ON was a solo project of Ken Andrews, which he started after the breakup of his previous band, Failure.  The music of ON was not unlike that of Failure in terms of songwriting, but the overall sound was more based on electronics, with less emphasis on guitars and the typical heavy rock sound.

ON was signed to Epic Records in 1999, and the first single, "Soluble Words", was released late that year.  It contains four versions of the song, including a remix by Martin Gore of Depeche Mode, and an exclusive track called "Your Sister Says John" (written by Andrews' friend Jordon Zadorozny of Blinker the Star).

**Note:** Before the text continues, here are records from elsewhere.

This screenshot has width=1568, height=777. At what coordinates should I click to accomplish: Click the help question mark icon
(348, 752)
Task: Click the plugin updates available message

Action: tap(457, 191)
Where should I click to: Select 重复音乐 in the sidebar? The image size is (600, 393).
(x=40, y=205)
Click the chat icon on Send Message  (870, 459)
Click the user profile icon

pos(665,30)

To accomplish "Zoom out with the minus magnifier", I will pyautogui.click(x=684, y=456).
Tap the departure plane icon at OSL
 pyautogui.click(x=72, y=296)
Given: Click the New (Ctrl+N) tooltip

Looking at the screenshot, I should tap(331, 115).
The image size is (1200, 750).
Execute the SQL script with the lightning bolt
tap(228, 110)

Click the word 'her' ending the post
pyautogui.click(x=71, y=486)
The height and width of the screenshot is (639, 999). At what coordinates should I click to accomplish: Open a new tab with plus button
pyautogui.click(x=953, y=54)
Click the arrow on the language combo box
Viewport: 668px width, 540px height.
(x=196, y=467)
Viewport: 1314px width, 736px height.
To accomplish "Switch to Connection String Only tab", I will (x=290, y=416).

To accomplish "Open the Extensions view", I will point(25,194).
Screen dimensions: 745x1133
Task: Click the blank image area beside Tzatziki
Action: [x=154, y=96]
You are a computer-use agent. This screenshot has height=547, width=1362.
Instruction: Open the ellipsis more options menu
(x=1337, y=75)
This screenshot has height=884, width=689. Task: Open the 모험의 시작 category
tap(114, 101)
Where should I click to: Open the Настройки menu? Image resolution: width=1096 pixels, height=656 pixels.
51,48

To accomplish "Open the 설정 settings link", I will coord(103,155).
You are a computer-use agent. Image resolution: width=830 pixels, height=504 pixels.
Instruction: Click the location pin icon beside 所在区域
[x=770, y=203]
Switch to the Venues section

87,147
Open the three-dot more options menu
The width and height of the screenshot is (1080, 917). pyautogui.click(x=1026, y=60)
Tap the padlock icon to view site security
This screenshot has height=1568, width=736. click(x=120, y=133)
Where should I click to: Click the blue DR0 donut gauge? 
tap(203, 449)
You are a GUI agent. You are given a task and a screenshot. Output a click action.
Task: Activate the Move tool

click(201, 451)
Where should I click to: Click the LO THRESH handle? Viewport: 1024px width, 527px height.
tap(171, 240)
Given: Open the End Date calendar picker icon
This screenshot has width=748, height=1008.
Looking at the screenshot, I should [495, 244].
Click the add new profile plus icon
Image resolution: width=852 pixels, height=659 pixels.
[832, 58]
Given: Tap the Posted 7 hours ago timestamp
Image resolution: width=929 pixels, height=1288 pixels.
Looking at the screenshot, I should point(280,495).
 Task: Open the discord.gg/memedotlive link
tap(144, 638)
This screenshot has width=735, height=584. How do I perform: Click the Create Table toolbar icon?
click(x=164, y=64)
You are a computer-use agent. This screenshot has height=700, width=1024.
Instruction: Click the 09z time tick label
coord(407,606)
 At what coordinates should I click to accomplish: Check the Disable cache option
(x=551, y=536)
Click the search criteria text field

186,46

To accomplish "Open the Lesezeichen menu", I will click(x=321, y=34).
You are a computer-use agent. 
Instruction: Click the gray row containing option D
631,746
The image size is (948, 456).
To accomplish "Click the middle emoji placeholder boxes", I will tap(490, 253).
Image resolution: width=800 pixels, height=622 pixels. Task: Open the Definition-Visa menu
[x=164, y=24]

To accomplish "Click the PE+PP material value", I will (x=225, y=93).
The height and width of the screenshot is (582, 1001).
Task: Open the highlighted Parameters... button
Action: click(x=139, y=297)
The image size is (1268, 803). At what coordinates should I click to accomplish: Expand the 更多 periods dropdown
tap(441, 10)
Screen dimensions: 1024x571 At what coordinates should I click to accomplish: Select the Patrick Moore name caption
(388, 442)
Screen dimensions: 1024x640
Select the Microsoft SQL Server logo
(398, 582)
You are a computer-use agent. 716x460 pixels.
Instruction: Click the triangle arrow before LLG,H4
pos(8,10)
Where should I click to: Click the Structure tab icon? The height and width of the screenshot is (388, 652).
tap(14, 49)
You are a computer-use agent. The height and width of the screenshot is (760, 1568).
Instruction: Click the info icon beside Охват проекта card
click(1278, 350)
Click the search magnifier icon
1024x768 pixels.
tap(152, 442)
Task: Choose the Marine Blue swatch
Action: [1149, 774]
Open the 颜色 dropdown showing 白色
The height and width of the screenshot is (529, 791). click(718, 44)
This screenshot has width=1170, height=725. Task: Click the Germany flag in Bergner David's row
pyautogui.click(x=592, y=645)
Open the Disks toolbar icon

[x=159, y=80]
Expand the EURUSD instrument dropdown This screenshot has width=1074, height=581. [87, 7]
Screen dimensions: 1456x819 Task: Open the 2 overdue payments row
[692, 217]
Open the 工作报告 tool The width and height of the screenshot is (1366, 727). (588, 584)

After several months, ON's album Shifting Skin was released in June 2000.  Ken then assembled a backing band, which consisted of drummer Tim Dow (ex-Shiner/Season to Risk), bassist Tommy Walter (Abandoned Pools), guitarist Joey Sykes, and keyboardist Kevin Moore, and took ON on tour.  Another single, "Slingshot", was serviced to radio, bubbling just under the Alternative Top 50; but the album didn't sell well, and Epic eventually released Andrews from his contract.

A second ON album, Make Believe, was released in 2002 via CD Baby and the iTunes Store.  Also in 2002, he (and Dow) formed a new group called Year of the Rabbit.  Currently, Andrews is working as a solo artist, a member of Failure and a member of Digital Noise Academy, as well as being a sought-after producer and session musician.